The launch took place last month at Cape Canaveral in Florida; the rocket fell into the Atlantic after failing to reach orbit.
Arwa Tizani Kelly, the technical program manager for test and launch at Relativity, and Raichelle Aniceto, chief of staff for the company’s vehicle architecture and technology team, hosted the launch of the Terran 1 rocket until the moment an “anomaly” occurred after separation of the first stage of the rocket.
“Today’s flight data will be invaluable to our team as we look to further improve our rockets, including Terran R,” Kelly said, referring to the company’s first fully reusable and entirely 3D-printed rocket, which is scheduled to fly next year.
“Our team will now carefully analyze this data to determine what led to this outcome,” Aniceto added.
The company has made no statement about what happened to the rocket.
Kelly thanked the Relativity team for getting them to where they were that day.
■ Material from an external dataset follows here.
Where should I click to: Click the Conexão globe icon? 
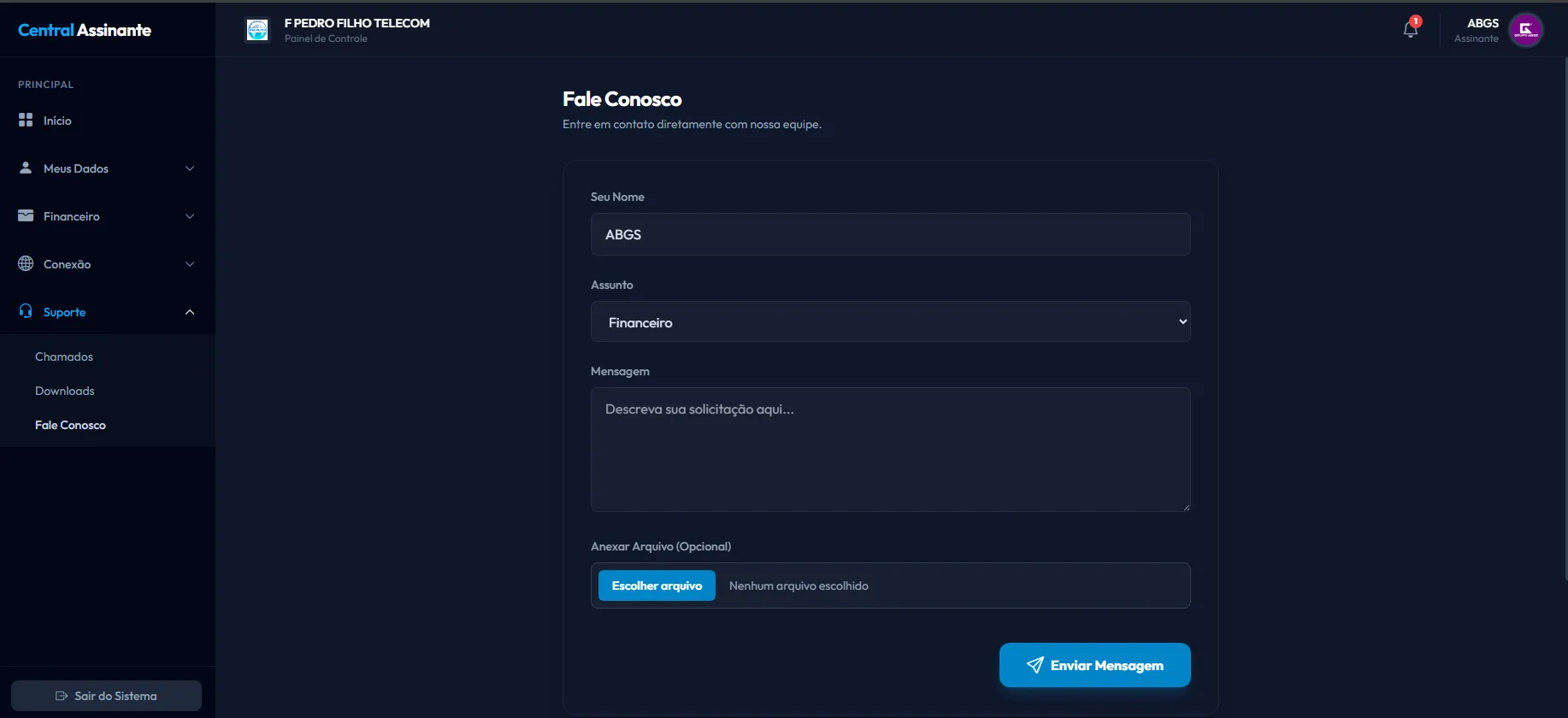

“No one has ever attempted to launch a 3D-printed rocket into orbit. While we didn’t make it all the way today, we gathered enough data to show that flying 3D-printed rockets is possible,” she added.
“What we are doing has never been done before, but it is undoubtedly a worthwhile endeavor that will transform the aerospace industry forever,” Aniceto said in closing out the broadcast.
Terran 1 stands 110 feet high; nine Aeon engines power its first stage, and one Aeon engine powers the second stage.